** Start of Selected passage **

Flexibility is key! Serve with mashed potatoes, collard greens, or any side you love. These chops ain’t picky. They are at home with whatever you pair them with.

If you have any left (and that’s a big if!), they make great next-day lunches or dinner do overs.

Ingredients You’ll Need to Make Southern Fried Pork Chops

Ingredients to make southern fried pork chops in white bowls on a white background
  • Pork chops: Make sure you grab bone-in about an inch in thickness for these with some fat marbling peeking through. That bone is gonna retain juiciness while they fry as well as give you more flavor.
  • Buttermilk: This liquid is gonna tenderize and add some delish tang to those chops.
  • Hot sauce: You gotta add a kick boos! That spice ups the overall taste.
  • Self-rising flour: The leavening creates a lighter yet still crispy coating when they are fried up.
  • Seasoned salt: We gotta get these chops well-seasoned so this is the first step.
  • Black pepper: This balances the salt with a mild bounce of heat.
  • Ground garlic powder: This adds a savory depth of flavor to the flour mixture.
  • Cayenne pepper: This provides more heat and is the perfect spicy compliment to the hot sauce.
  • Paprika: Grab smoked paprika. It’s giving vibrant color and more flavor.
  • Canola oil: We use these to fry the pork chops so we get that golden-brown and crispy crust.

How to Make Fried Pork Chops

Step 1: Let’s Season, Marinate and Prep Our Dry Ingredients

  1. Start by seasoning the pork chops with salt and black pepper on both sides.
  2. Next, let’s get into the wet ingredients. Whisk hot sauce into buttermilk and add the pork chops to the buttermilk. Let those babies soak for about an hour to flavor and tenderize.
  3. Mix up the dry next. In a large zip top bag, add flour, salt, pepper, garlic powder, cayenne pepper, and paprika and mix until combined.

PRO TIP: Pat those pork chops down with paper towels before you start the recipe. This will make sure dredging ingredients will stick well.

PRO TIP: For easier clean up, I opted to use a large plastic bag to dredge the pork chops in seasoned flour. Alternatively, you could mix the seasoned flour into a large bowl and individually dip/coat each piece. 

A collage of pork chops seasoned with salt and pepper then buttermilk and hot sauce being mixed before pork chops go in the buttermilk and a dry ingredient dredge being made

Step 2: Dredge the Pork Chops and Set

  1. Put pork chops into seasoned flour and coat really well. If you want super crispy, add back into buttermilk and then back into seasoned flour.
  2. Place on a parchment lined baking sheet. Let the chops set for at least 20 minutes with the flour before frying.

** End of Selected passage **
** Start of Dataset records **

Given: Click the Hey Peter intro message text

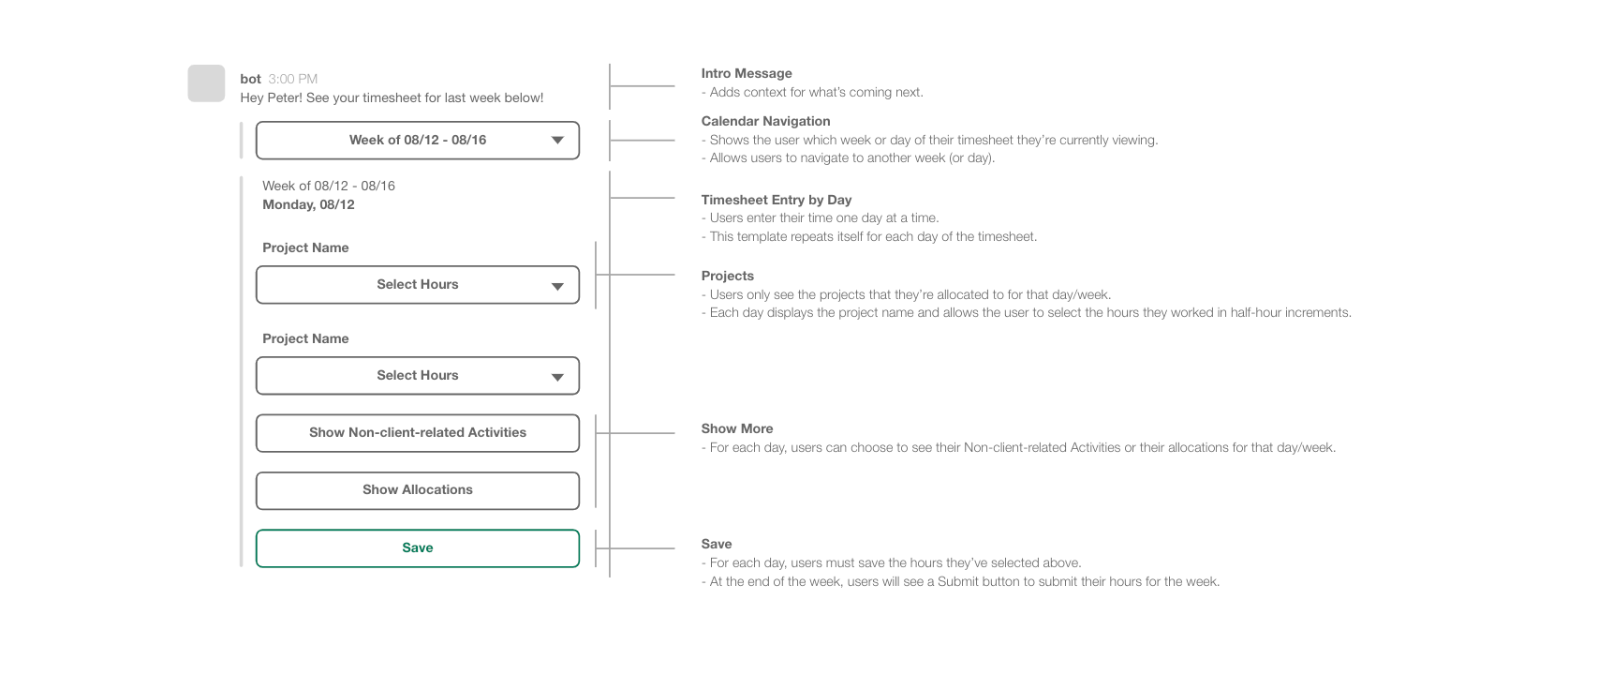Looking at the screenshot, I should pyautogui.click(x=392, y=98).
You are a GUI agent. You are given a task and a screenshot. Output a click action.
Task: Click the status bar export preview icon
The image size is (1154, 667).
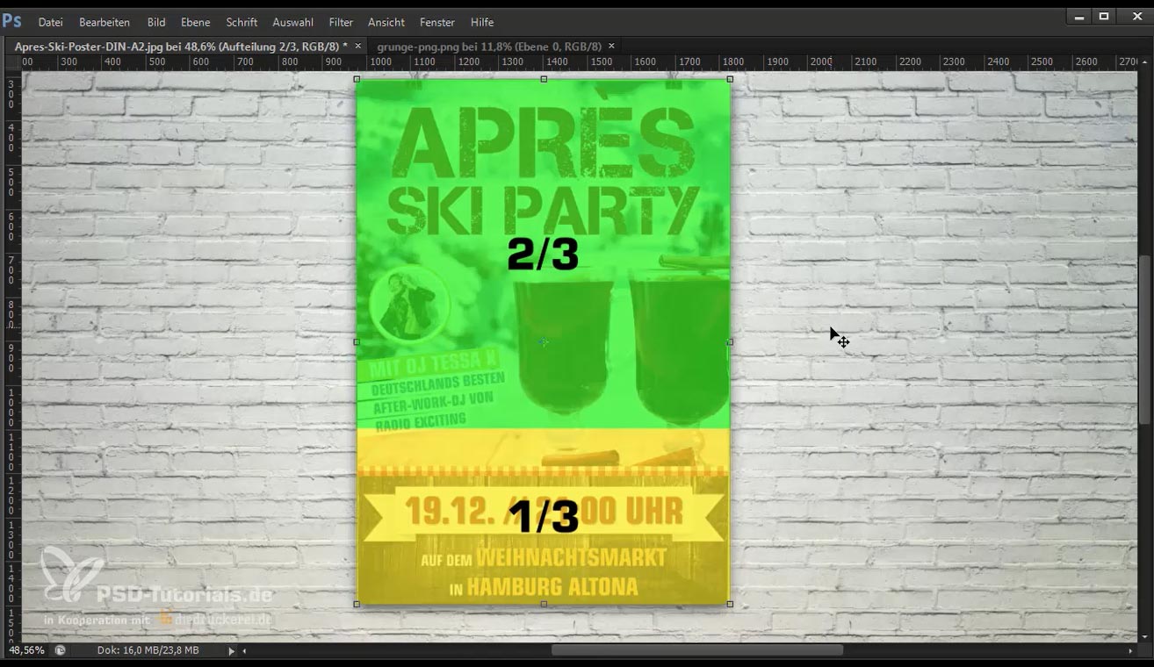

** End of Dataset records **

▸ **The request**
Transcribe the pork chop recipe above word for word, between "Ingredients to make" and "the overall taste.", inclusive.

▸ **Output for this exercise**
Ingredients to make southern fried pork chops in white bowls on a white background
  • Pork chops: Make sure you grab bone-in about an inch in thickness for these with some fat marbling peeking through. That bone is gonna retain juiciness while they fry as well as give you more flavor.
  • Buttermilk: This liquid is gonna tenderize and add some delish tang to those chops.
  • Hot sauce: You gotta add a kick boos! That spice ups the overall taste.